Directions:
1. In the blog post on mathematics teaching, how long did the writer spend working in Dar es Salaam?
2. Write a continuation of the blog post on whether good mathematics teaching is a branch of geography, picking up after its final paragraph.

====== Document passage

My apologies for the gap in posting to this blog, a combination of life being very busy and problems with my website provider which are now solved.  I look forward to reflecting on working in school again shortly, meanwhile, I realised that I'd written the piece below a while ago, based on my conference talk in April, and thought you might be interested to see it.  As always, very pleased to hear what you think!
 
 
Introduction
In the 1980s comedy series, “Yes, Minister” there was an episode “The Moral Dimension” in which it became apparent that a British contract in a fictional Middle Eastern country had come about through bribery.  The Minister, Jim Hacker, initially took a highly censorious line, saying, “Sin is not a branch of geography” – so if it is wrong to obtain a contract through bribery in the UK it is wrong to do so anywhere else in the world. The Permanent Secretary, Sir Humphrey Appleby, argued the opposite, sin is a branch of geography, what may be considered to be wrong in some parts of the world is considered an essential oiling of the wheels in another.  What appears to be an absolute standard, in fact, is not.
 
Meanwhile, through my career I have been privileged to work in a variety of very different contexts across the world.  This includes starting as a school teacher in UK comprehensive and other schools, then engaging in British teacher training, spending some time working with mathematics and science teachers in Jamaica, and most recently have spent 4.5 years working in Dar es Salaam, Tanzania, with the Aga Khan University, engaging with education professionals from across Tanzania, Kenya and Uganda on a Master of Education programme and also doing outreach courses for primary teachers on interactive mathematics teaching in Kenya and Uganda.
 
There is no getting away from the fact that, in practice, mathematics teaching and learning looks very different in different parts of the world.  But, when surface features are stripped away, is good mathematics teaching a branch of geography?  Are there different notions of ‘good practice’ determined by local and national culture?  Or are there absolutes within what we would consider to be good practice in mathematics teaching irrespective as to where we are in the world?

============
====== Dataset

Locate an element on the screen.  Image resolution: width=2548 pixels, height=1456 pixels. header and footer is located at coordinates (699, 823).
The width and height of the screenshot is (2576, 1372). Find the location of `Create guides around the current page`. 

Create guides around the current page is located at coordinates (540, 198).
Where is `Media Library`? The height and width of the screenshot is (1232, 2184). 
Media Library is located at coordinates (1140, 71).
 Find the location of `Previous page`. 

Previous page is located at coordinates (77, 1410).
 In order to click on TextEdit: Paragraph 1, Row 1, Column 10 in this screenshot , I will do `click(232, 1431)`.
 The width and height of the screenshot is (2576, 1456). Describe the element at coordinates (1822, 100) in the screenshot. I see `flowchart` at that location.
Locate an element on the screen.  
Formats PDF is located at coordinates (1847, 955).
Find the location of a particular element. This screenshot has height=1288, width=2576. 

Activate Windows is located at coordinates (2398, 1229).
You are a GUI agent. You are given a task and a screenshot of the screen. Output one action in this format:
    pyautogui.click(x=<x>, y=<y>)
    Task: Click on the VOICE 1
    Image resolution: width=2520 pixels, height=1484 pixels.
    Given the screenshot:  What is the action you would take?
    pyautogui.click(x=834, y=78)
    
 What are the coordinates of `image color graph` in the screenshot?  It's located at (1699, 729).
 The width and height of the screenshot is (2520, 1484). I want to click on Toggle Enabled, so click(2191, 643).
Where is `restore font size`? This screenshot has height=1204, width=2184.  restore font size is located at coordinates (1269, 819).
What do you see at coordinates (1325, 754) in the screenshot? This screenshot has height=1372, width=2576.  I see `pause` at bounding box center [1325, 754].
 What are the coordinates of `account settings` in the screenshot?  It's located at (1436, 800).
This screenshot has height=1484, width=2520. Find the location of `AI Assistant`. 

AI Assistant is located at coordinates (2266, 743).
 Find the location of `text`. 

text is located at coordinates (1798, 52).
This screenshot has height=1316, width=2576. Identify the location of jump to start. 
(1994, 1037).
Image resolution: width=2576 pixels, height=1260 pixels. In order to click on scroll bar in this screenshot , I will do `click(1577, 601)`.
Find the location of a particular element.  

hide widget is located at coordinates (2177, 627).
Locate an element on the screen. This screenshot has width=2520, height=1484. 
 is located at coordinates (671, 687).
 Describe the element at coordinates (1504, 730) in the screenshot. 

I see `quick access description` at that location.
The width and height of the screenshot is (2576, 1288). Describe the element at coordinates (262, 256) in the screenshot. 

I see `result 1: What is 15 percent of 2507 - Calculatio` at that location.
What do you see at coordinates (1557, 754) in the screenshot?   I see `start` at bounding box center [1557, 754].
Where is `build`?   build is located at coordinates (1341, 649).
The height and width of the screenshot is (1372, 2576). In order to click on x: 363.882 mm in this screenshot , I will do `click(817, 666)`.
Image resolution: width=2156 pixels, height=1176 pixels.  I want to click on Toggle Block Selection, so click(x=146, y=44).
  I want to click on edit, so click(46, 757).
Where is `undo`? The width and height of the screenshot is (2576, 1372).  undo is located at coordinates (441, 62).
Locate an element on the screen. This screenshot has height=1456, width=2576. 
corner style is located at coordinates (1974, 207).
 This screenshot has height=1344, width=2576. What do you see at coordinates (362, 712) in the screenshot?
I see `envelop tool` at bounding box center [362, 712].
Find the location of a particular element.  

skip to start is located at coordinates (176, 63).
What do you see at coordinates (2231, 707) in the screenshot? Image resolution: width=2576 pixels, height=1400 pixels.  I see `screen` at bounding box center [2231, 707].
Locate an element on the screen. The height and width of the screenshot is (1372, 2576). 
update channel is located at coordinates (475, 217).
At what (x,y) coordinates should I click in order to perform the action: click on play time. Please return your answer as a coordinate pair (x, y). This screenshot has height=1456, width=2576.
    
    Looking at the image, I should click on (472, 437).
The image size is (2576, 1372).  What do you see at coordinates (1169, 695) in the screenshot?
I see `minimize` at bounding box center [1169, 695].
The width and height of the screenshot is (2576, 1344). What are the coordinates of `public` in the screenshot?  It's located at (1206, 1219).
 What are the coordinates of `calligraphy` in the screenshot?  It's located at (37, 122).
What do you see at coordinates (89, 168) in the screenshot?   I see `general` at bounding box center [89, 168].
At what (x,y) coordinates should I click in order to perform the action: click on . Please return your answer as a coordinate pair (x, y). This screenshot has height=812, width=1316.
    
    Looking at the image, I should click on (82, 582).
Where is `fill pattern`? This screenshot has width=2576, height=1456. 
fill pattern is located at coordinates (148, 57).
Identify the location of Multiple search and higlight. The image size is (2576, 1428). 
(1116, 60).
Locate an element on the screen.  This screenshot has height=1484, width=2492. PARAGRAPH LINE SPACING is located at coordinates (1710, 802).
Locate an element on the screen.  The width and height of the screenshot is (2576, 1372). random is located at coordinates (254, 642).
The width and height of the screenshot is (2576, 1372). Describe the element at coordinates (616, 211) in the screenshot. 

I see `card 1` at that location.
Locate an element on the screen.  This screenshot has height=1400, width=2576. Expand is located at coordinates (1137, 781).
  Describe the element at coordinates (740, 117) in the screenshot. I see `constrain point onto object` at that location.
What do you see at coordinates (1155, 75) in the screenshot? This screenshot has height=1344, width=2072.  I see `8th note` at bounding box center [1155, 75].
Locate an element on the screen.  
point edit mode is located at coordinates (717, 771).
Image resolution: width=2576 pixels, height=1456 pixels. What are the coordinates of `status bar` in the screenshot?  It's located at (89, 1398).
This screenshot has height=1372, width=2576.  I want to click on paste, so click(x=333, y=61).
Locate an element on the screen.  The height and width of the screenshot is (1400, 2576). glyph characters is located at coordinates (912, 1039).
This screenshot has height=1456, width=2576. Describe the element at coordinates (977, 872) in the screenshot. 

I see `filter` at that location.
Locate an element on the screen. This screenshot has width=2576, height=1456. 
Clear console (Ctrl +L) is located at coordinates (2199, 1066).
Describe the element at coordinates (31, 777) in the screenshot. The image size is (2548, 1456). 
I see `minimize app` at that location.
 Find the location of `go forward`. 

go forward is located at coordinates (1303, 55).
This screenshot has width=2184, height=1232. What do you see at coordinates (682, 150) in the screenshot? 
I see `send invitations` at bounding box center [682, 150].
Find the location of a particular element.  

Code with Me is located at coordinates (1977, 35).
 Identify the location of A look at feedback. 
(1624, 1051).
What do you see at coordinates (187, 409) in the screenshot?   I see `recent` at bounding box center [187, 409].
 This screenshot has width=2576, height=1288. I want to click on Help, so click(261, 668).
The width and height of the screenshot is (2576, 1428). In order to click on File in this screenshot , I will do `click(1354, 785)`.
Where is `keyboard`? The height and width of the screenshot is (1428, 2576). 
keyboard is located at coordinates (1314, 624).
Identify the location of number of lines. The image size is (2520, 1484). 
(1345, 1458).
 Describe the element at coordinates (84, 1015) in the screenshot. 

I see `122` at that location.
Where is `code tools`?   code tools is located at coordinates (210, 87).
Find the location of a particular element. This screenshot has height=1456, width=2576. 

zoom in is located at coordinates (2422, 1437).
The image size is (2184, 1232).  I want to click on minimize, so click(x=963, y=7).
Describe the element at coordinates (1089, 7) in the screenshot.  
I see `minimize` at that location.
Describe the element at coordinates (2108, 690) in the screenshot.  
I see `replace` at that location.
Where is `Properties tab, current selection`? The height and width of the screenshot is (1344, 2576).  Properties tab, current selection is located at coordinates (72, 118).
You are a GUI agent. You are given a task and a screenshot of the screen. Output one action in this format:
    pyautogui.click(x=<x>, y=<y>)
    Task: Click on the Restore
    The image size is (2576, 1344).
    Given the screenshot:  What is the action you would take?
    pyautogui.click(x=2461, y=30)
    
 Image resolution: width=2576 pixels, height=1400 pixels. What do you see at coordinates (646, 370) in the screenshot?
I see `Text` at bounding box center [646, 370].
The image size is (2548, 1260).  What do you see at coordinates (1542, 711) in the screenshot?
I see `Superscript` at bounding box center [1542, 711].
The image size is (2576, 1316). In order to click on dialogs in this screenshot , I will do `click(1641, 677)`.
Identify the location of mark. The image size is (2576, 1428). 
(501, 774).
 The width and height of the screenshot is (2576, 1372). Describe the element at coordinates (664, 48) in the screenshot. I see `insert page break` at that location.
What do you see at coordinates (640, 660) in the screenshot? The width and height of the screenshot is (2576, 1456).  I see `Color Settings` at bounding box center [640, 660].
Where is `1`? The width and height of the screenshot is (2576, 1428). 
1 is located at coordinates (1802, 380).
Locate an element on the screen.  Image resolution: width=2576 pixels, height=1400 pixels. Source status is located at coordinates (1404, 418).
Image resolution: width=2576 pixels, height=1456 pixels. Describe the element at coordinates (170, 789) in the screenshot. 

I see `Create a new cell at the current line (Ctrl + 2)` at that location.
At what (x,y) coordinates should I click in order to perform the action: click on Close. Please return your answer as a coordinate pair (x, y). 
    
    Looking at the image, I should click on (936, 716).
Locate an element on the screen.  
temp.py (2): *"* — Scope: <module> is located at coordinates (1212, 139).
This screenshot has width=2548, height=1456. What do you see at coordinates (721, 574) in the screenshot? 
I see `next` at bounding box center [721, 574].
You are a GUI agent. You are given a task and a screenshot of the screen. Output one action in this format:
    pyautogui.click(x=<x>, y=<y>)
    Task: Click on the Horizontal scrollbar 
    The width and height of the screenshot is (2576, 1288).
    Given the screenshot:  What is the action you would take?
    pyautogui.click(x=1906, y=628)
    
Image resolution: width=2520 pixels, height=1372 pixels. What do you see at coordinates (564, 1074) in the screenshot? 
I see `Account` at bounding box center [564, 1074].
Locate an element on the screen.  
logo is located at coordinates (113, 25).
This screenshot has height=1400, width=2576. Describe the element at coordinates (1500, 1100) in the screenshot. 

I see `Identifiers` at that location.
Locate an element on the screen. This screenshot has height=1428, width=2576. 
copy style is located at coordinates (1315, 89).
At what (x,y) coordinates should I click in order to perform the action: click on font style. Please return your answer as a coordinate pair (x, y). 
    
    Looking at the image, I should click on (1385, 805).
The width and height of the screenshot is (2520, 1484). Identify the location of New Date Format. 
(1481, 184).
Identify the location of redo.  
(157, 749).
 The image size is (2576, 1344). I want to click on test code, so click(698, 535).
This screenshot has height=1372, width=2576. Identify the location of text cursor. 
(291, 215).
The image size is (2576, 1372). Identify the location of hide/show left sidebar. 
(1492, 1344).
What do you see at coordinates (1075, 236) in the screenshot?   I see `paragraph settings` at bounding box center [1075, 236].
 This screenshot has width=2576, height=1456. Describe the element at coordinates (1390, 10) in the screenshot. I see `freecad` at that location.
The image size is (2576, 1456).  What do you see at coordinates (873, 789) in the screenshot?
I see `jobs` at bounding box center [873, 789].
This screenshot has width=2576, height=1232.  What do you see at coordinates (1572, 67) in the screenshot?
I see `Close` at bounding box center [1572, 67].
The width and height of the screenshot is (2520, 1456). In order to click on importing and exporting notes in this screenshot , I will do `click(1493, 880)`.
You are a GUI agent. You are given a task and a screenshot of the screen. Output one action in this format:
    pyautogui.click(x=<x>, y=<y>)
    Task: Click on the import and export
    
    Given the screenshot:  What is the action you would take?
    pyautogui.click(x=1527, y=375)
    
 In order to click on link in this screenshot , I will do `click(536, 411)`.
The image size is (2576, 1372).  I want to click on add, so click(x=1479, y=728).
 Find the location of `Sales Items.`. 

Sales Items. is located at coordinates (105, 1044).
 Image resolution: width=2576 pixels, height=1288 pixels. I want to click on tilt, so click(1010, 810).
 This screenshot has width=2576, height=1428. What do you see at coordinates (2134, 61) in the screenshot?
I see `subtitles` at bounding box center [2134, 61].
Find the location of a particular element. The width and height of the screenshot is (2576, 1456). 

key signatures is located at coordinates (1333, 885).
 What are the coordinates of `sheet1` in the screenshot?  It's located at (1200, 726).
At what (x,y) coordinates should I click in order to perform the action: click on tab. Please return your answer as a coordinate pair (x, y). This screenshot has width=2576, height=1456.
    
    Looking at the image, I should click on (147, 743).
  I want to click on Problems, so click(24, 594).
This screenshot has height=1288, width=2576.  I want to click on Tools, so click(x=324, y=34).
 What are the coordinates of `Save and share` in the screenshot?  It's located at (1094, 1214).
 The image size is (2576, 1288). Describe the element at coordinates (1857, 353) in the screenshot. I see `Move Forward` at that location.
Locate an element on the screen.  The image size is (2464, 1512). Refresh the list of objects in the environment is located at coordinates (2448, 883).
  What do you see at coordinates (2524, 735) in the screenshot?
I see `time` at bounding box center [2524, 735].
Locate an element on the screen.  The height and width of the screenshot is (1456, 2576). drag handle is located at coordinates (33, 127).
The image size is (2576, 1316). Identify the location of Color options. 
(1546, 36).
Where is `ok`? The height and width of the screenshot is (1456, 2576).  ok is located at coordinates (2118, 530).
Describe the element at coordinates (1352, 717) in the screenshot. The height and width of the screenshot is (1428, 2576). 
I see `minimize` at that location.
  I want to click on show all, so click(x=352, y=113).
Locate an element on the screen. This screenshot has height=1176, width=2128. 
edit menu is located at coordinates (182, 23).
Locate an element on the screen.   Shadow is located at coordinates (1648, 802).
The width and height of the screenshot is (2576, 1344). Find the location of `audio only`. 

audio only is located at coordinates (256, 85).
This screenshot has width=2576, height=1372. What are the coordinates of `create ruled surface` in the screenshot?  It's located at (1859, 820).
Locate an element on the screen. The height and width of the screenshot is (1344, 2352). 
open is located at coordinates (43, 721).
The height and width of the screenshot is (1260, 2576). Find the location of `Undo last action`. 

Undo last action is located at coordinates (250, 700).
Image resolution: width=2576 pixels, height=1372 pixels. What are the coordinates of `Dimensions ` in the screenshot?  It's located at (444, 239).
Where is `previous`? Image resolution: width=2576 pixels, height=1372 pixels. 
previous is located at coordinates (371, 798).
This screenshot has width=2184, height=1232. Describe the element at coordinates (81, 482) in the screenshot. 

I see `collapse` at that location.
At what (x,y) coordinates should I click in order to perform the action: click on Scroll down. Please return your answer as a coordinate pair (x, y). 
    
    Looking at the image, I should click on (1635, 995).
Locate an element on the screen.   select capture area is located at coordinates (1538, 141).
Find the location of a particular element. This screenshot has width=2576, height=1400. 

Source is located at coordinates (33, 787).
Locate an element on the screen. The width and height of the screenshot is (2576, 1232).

============

Answers to the problems:
1. 4.5 years

2.
 
In examining this question, principally drawing on my recent experiences in East Africa, I wish firstly to look at policy statements from across the world and the extent to which they are similar.  I then look at Tanzania as an example of a country very different to the UK, considering some aspects of the nature of education in Tanzania and the culture, particularly attitudes towards authority, which give rise to the suggestion that the nature of good mathematics teaching differs across the world, therefore is a branch of geography.  In conclusion some examples are given of classes I taught in neighbouring Uganda in which I argue that, in the long term, there are elements of ‘good practice’ which transcend cultures.
 
Some policy statements from across the world
Below are four policy statements from Government publications or professional organisations, edited only to obscure spelling differences in different types of English.  Before proceeding, I ask you to guess which country each comes from.
 
  • It is expected that if concepts rather than algorithms are properly taught, the need for re-teaching, remediation and revision will be seen to be much less than was previously the case
 
  • Learning mathematics is maximised when teachers focus on mathematical thinking and reasoning. Progressively more formal reasoning and mathematical proof should be integrated into the mathematics programme as a student continues in school.
 
  • The main objectives of teaching mathematics in secondary schools are: 
           - To promote the development and application of mathematical skills in
              interpreting the world and solving practical problems in daily life;
           - To provide pupils with mathematical tools and logical thinking which they can
              apply in understanding better other subjects;
          - To develop a foundation of mathematical knowledge, techniques and skills for
             studying mathematics and related subjects at higher levels of education.
 
  • Mathematics is a creative and highly interconnected discipline that has been developed over centuries, providing the solution to some of history’s most intriguing problems. It is essential to everyday life, critical to science, technology and engineering, and necessary for financial literacy and most forms of employment. A high-quality mathematics education therefore provides a foundation for understanding the world, the ability to reason mathematically, an appreciation of the beauty and power of mathematics, and a sense of enjoyment and curiosity about the subject.
 
 
Does it help if I tell you that there is one each from Tanzania, UK, USA and Jamaica?  Answers are given at the end of this paper.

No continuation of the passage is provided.